Go happen to increase in performance from 1.22 to 1.23 with 2-3 times improve. All libraries in 1.22 result around 1.30s and 437.33ms in 1.23. Generating with fastuuid(not random) is the fastest for Go, but I won't consider it since it's not random and less secure.

Language	Mean
C#	280.4ms
Java 11.0.25	230.76ms
Java 17.0.13	231.51ms
Java 21.0.5	238.43ms
Java 23.0.1	227.97ms
Go 1.22 uuid	1.28s
Go 1.22 fastuuid(random)	1.34s
Go 1.22 go.uuid	1.30s
Go 1.22 fastuuid(not random)	49.94ms
Go 1.23 fastuuid(not random)	51.26ms
Go 1.23 uuid	412ms
Go 1.23 fastuuid(random)	485ms
Go 1.23 go.uuid	415ms
NodeJS 23.4.0 crypto	188.09ms
NodeJS 23.4.0 uuid	157.56ms
Ruby 3.2.2	2.3s
Python 3.13.1	2.6s
Rust 1.83.0 uuid default	1.06s
Rust 1.83.0 uuid fast-rng	17.81ms
C Clang 16.0.0	107.87ms

Generating 1 Million UUIDs(lower is better)

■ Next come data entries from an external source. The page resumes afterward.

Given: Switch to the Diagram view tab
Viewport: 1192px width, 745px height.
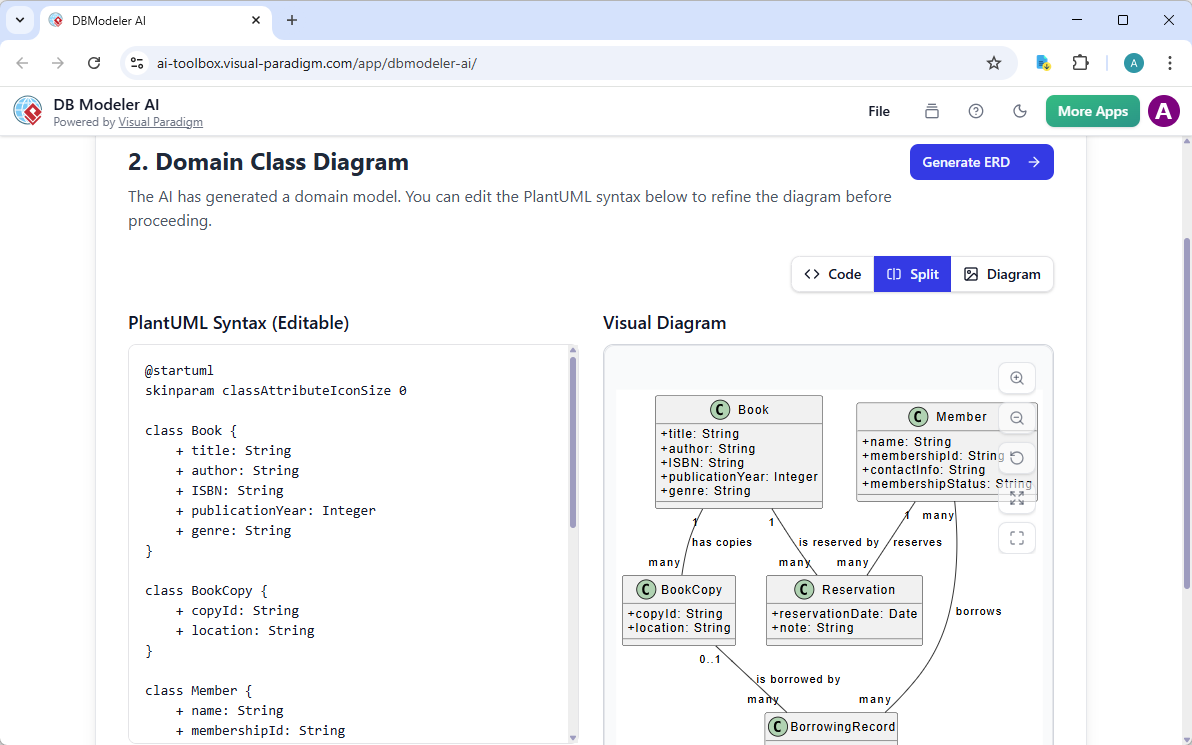Looking at the screenshot, I should pos(1001,273).
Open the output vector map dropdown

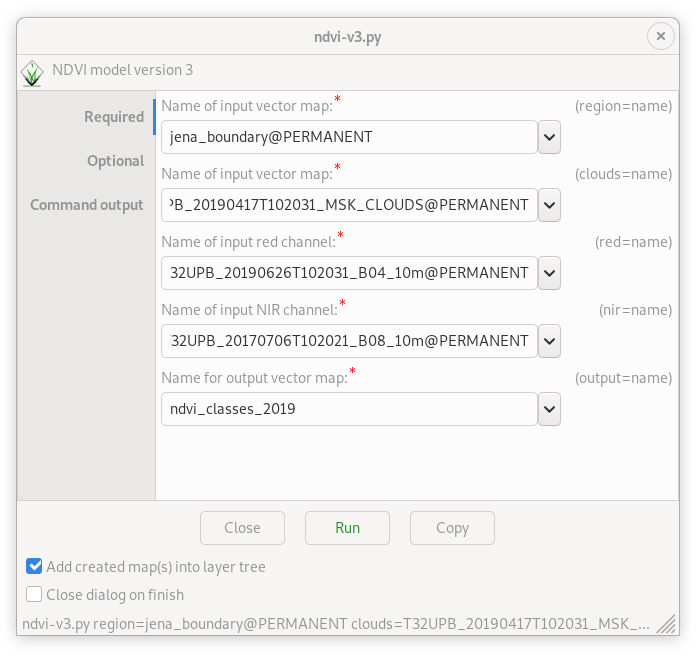coord(549,409)
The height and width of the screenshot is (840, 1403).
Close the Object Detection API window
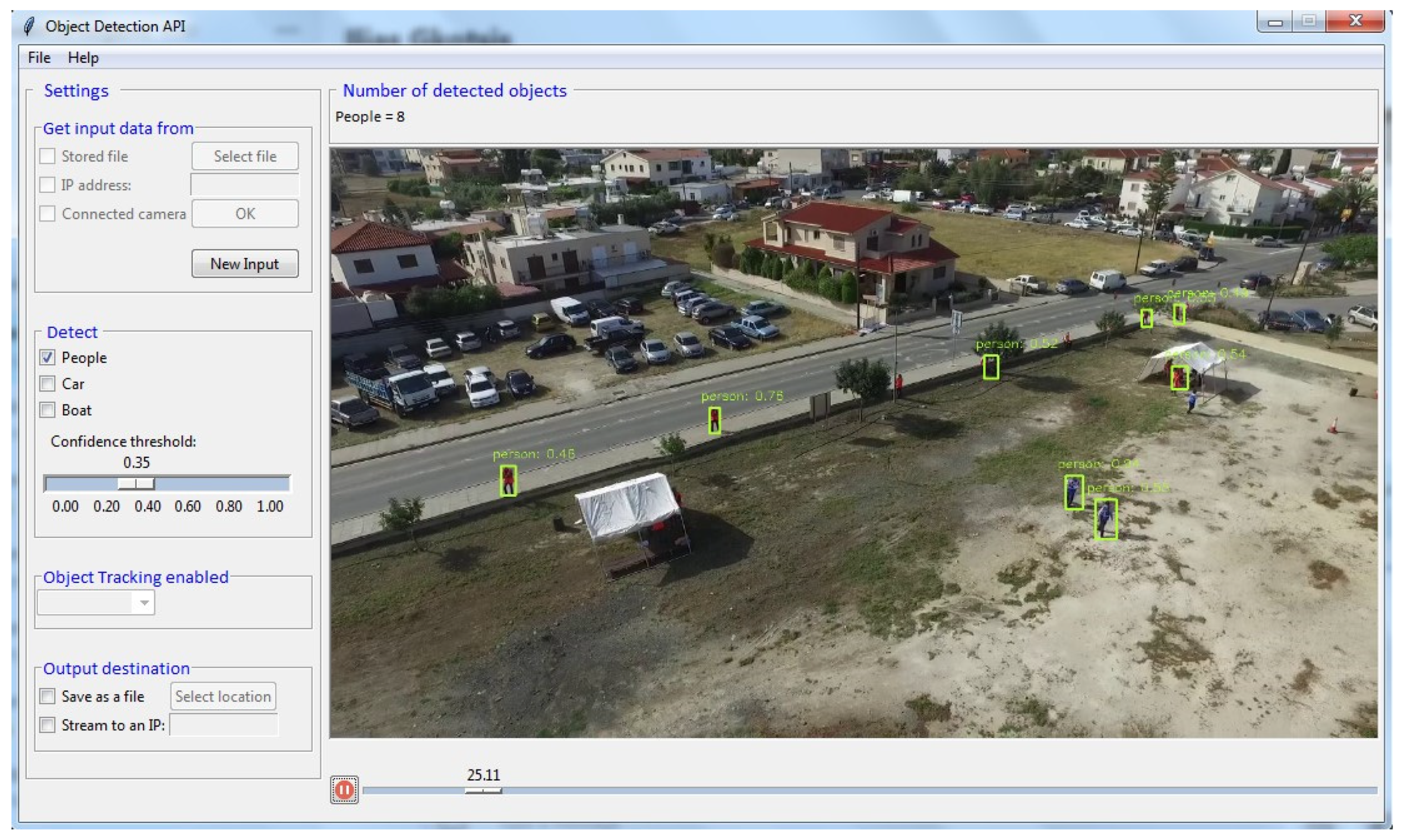[1355, 22]
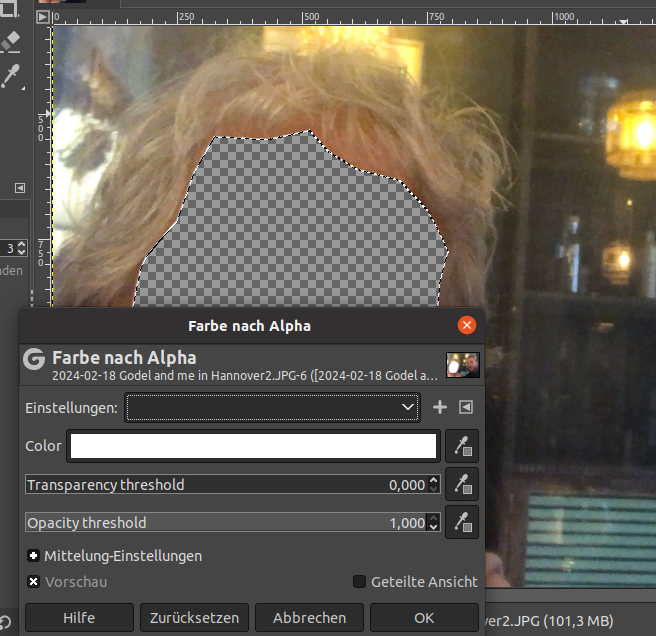
Task: Click the ruler corner navigation arrow
Action: pos(43,18)
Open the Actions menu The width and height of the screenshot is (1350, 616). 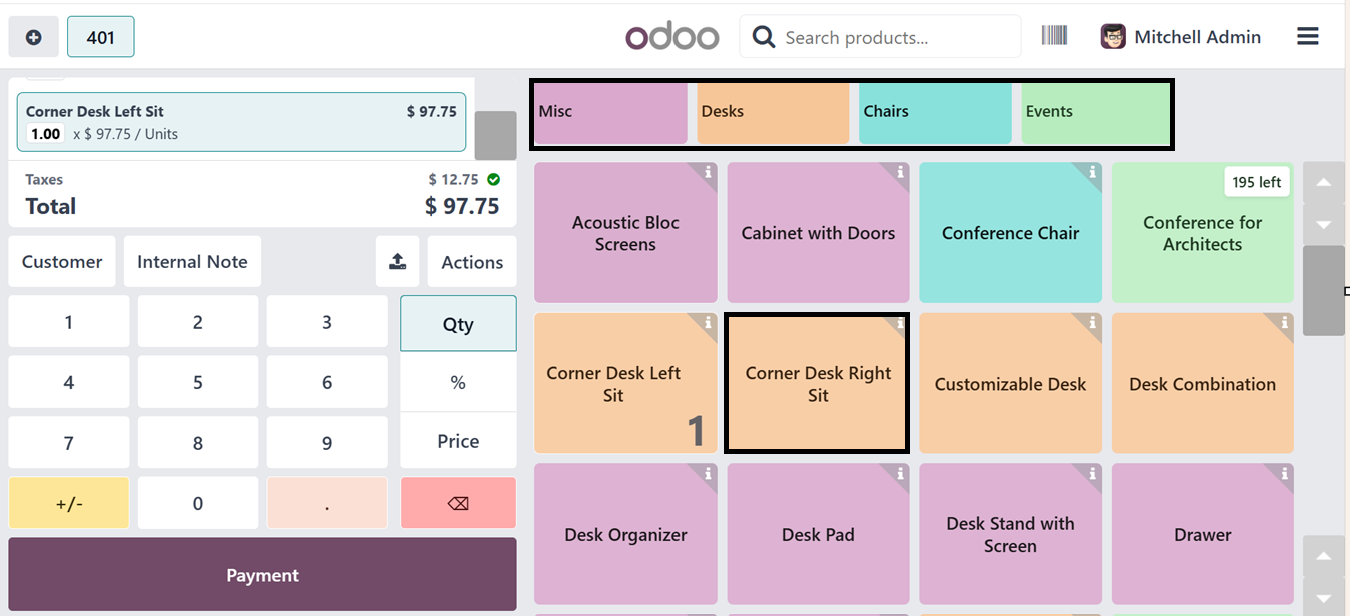click(x=472, y=262)
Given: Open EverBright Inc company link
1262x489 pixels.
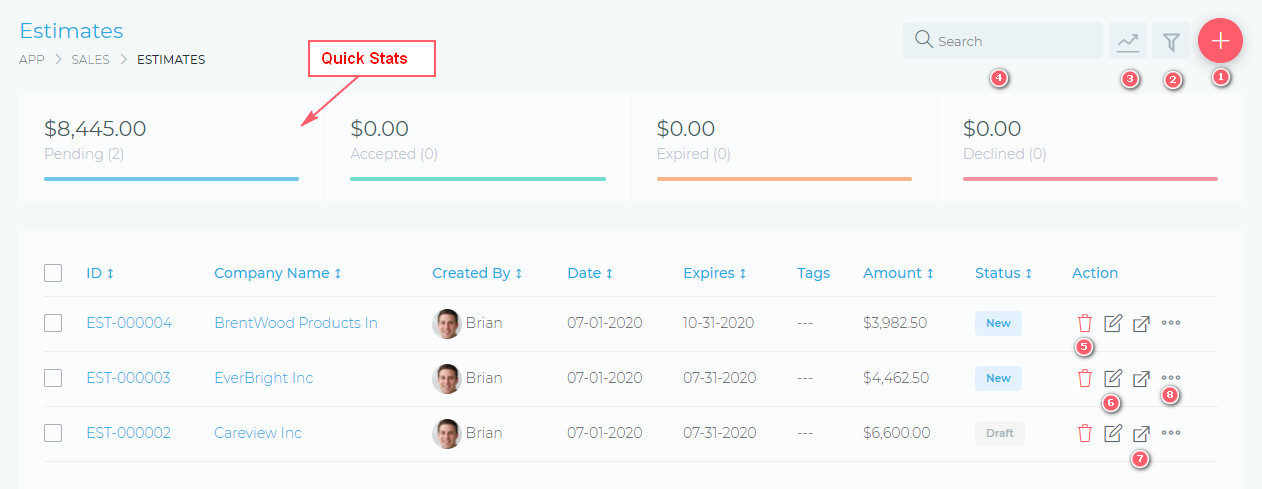Looking at the screenshot, I should [x=263, y=378].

This microbenchmark only show a fraction of realtime long running systems. There could be more adjustments/optimizations happening depends on workload and runtime configurations, expecially in languages running on top of virtual machines like C# and Java. There are many other considerations beside microbenchmark for whole big system. This atleast show performance of litle part of system which used to be in contentions specially for CPU bound operations.